“Thanks Ben Davis, You Are Why We Get To Bash The Government”
Image Credit: Fulham
Who is Benjamin Davis?

Technically speaking, Ben Davis is a 17 year-old footballer who signed a contract with Fulham FC and now seeks to defer his National Service. Born of an English dad and a Thai mom, he is a mere teenager, the middle child in a family of three and the first Singaporean to make it to the prestigious and seemingly unattainable English Premier League.

So when Mindef said ‘no’, the internet naturally exploded in a whirlwind of sympathy, grief, and outrage.

However, the truly interesting thing about this whole debacle is not Mindef’s predictable answer of fuck-off, but our own reactions towards the decision.

As The Pride rightly pointed out, few commentators care very much about Singapore Football. If you need evidence, just head down to Jalan Besar stadium on any given day and count the tumbleweeds.

In truth, Ben Davis is not about football at all, but Singaporeans’ own lingering grievances about Singapore.

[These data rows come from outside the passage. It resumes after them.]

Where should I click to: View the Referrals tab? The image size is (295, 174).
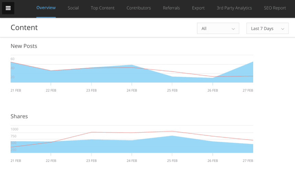pyautogui.click(x=171, y=8)
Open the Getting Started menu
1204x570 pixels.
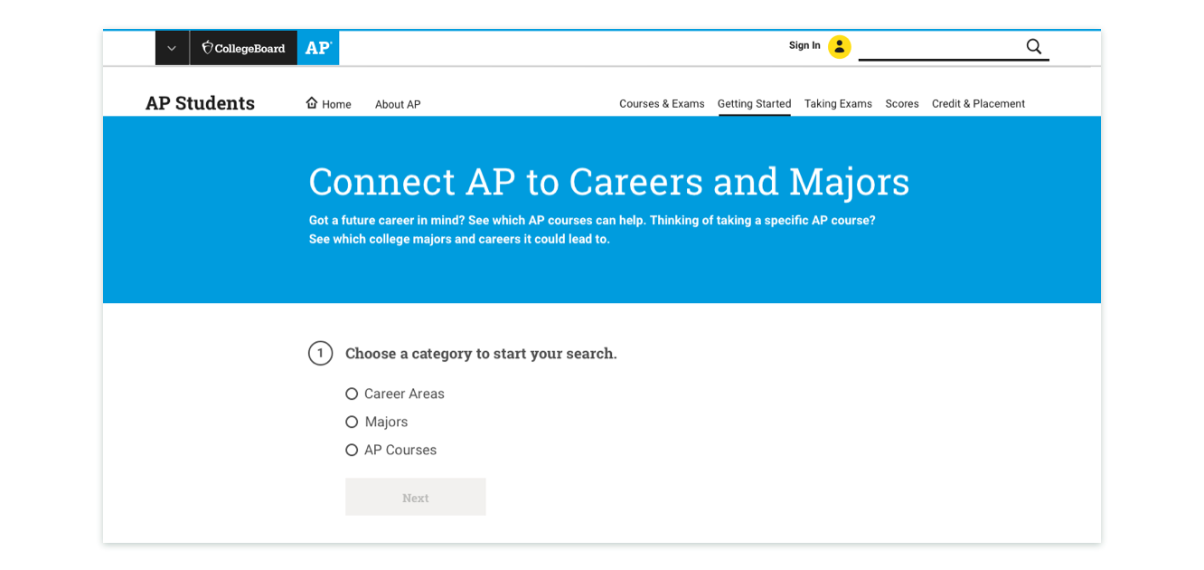(754, 104)
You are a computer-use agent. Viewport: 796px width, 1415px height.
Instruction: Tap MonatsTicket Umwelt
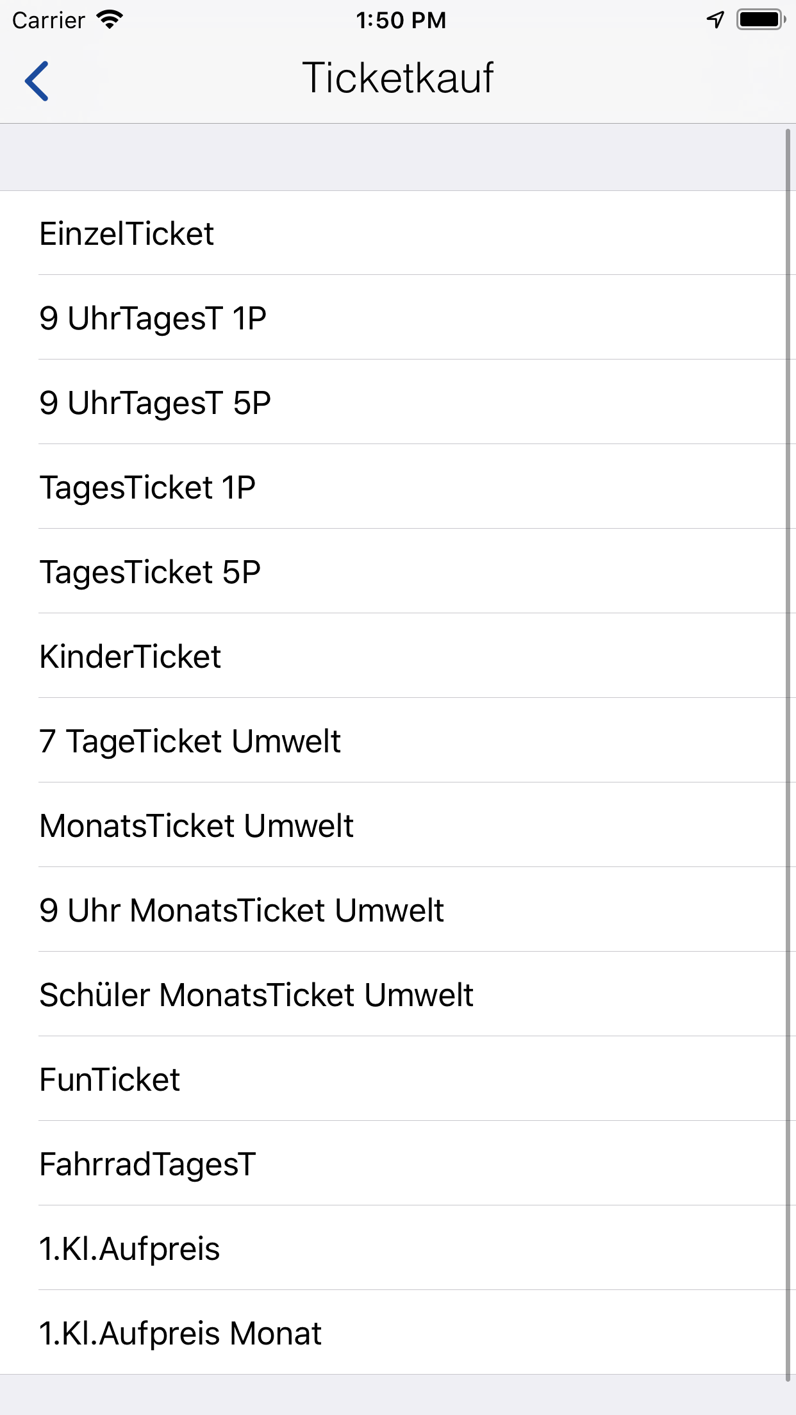(397, 825)
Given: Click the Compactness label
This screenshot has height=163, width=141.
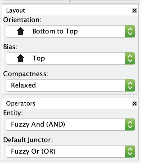Looking at the screenshot, I should coord(26,74).
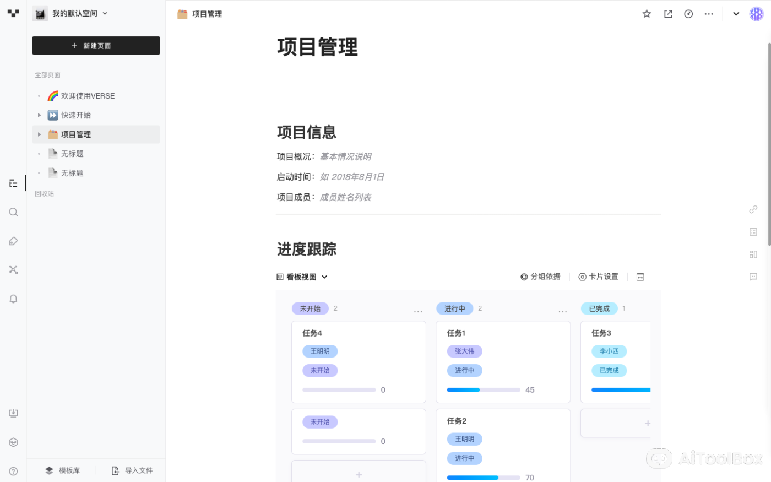Expand the 快速开始 page tree

tap(39, 115)
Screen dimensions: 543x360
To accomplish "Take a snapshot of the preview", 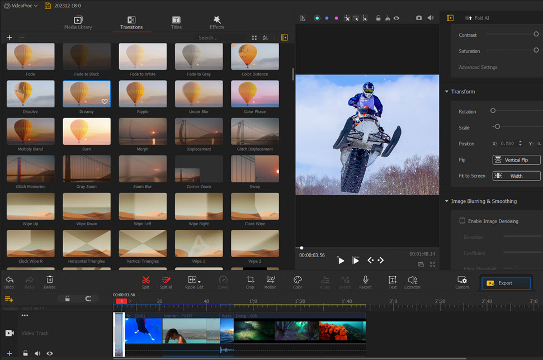I will coord(419,17).
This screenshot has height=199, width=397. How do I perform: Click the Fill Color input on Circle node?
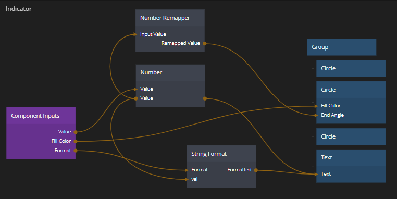tap(331, 106)
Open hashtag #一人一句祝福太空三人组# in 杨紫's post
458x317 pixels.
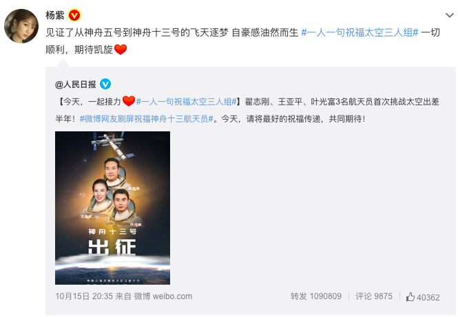click(x=360, y=32)
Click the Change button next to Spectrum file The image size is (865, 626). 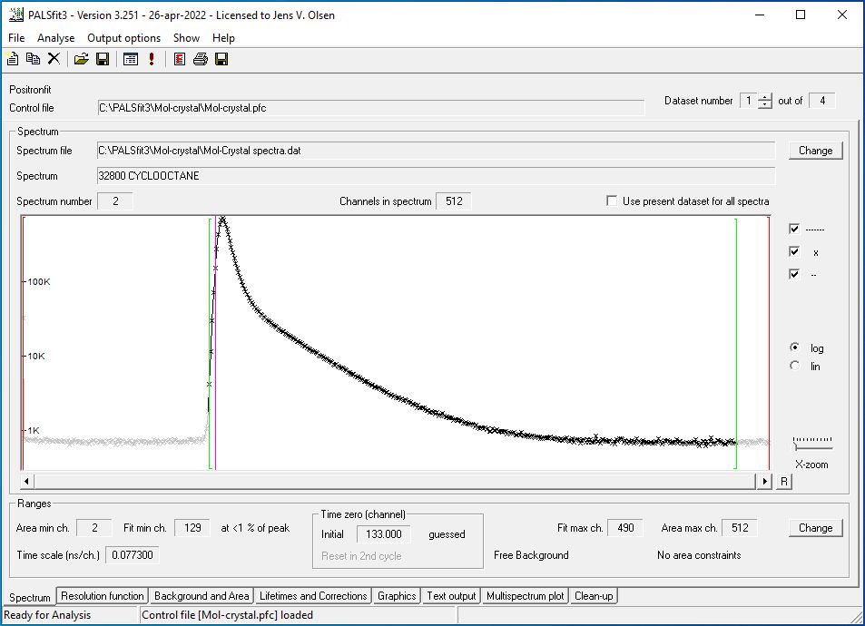pos(814,150)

If you need evidence,  just take a look at the opinions that have emerged.

Only a small minority of football die-hards are concerned about the implications for Singapore football. No one has requested to see a video of Ben Davis playing, and few netizens have raised the issue of what this means for the younger talents who will surely be disheartened by Mindef’s decision.

No, most the of the debate circles around fairness. Or rather, the lack thereof.

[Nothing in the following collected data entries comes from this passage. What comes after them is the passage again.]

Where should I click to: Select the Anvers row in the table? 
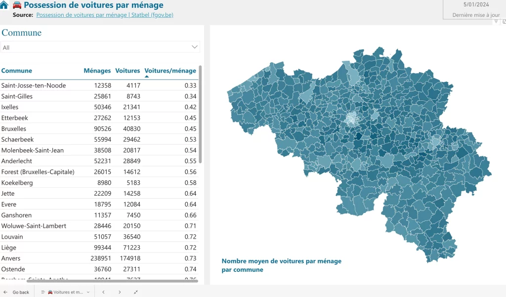click(x=11, y=258)
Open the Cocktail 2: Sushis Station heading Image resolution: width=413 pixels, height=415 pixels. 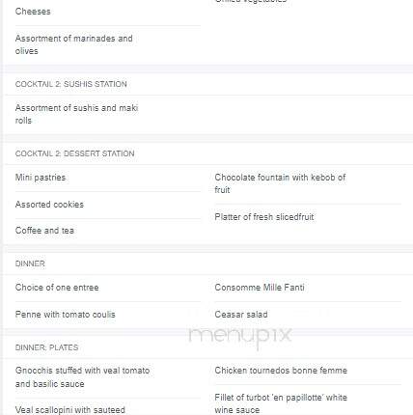[x=71, y=84]
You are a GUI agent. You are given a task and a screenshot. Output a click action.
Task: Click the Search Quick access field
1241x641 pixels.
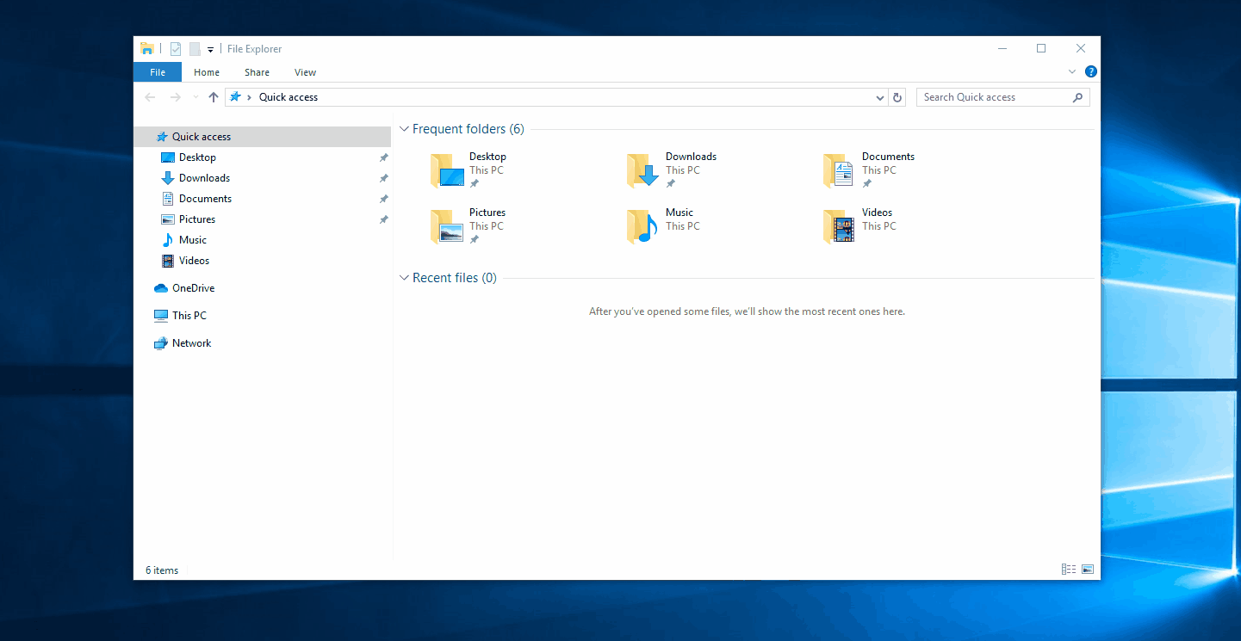point(995,98)
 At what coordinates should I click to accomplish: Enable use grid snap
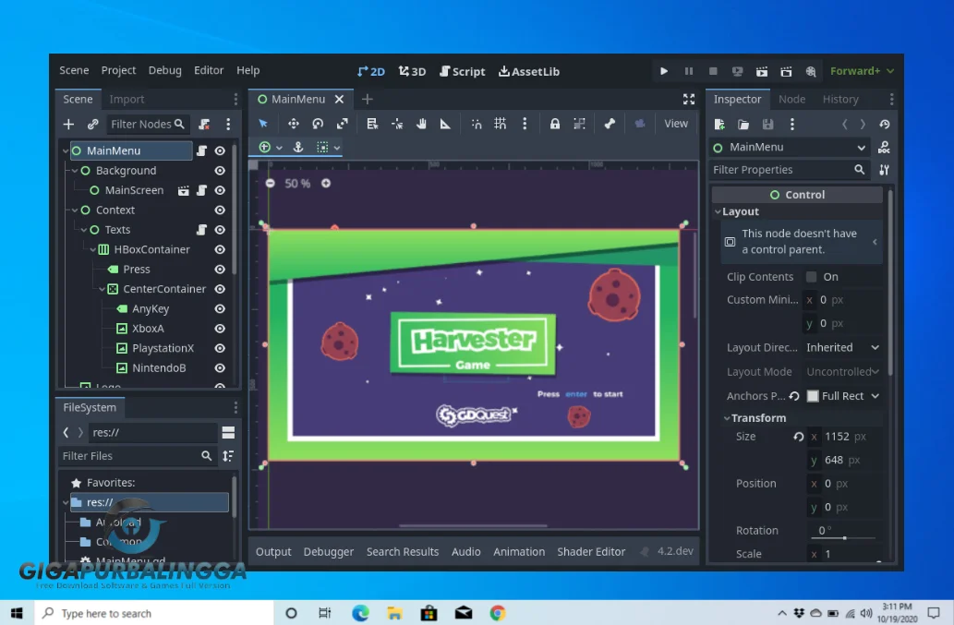pyautogui.click(x=500, y=124)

The moderate camp sees Ben Davis as yet another martyr on the cross of bureaucratic tyranny. If Joseph Schooling and government scholars can defer, why can’t poor St. Ben?

The really hardcore anti-government crowd sees it as hypocrisy and double standards because Dr. Tony Tan’s son was gone for more than a decade before anyone noticed.

Some want him to flee because they consider NS a waste of time, and others want him to serve because they wasted their 2 years and hence everyone should as well.

The chauvinists see him as yet another foreigner milking our government’s largesse while the pro-government ultras see him as a failed challenge to a government policy that’s entirely fair and forever must be. They even wheel out Fandi Ahmad’s sons as a means to berate this unpatriotic asshole for thinking of self before nation.

In short, Ben Davis is not a footballer any more. He is a mascot for Singapore’s unaddressed grievances and insecurities. Every camp sees in him what they wish to see, according to their own worldview. He can be a shining example of our government’s inherent fairness or a poster-child for Why Singapore Sucks, depending on our own prejudices and beliefs.

We are merely projecting unto this teenager all of our own problems—from anti-government sentiment and mistrust of foreigners to a simplistic hatred of MINDEF.

The questions worth asking is why?

This is hardly the first time that a minor issue (sports) has ballooned into a national referendum/state of the union (double standards/unfairness/discrimination). Teacher parking, parliamentary test balloons, and even the $20 million dollars we spent on Trump-Kim were all quickly transformed into bitter arguments about our government’s existential right to govern.

But why is it that every issue in Singapore always turns into a political Rorschach test?

I blame the lack of a proper national discourse.

The issues swirling around Ben Davis—national service, government scholarships, what to do with sporting talents—should have been addressed long ago. After all, the exact same issue was raised when eSports players like Gavin ‘Meracle’ Kang were denied leave to play in regional tournaments and classical pianist Melvyn Tan was arrested after landing in Singapore.

However, no satisfactory consensus was ever forged.

Legitimate grievances about the 2-year disadvantage caused by NS were plastered over with NS50 vouchers, and questions about the special privilege accorded to government scholars received no convincing answer. In what Cherian George calls our ‘high-handed’ policy-making style, the questions received no convincing reply and were basically buried in a shallow grave.

Until Ben Davis came along and ignited the debate all over again.

The irony of all this is that we wanted Ben Davis to be a shining symbol for national unity.

When news first broke of a Singaporean in the EPL, everyone was secretly praying for Schooling v.2.0. We wanted a winner who will inspire younger sportsman, score against the likes of Liverpool, and revive those feel-good Olympic moments where everyone felt, however briefly, to be on the same side.

Instead, the search for said national symbol has revealed Singaporean society’s divisions in full HD glory.

Neither Schooling nor Ben Davis can fix this for us. No matter how many medals won or goals scored.

Sporting glory might unite the nation for a glorious and uncomplicated minute, but it’s ultimately a distraction from the deeper issues that plague us. It’s time that our government held a real debate about issues like NS, and deferment for scholars and so-called ‘foreigners’ instead of just kicking the ball away.

Ben Davis is just a vehicle for these deeper grievances. If they remain unresolved, it’s only a matter of time before something else causes this articulated resentment to surface once again.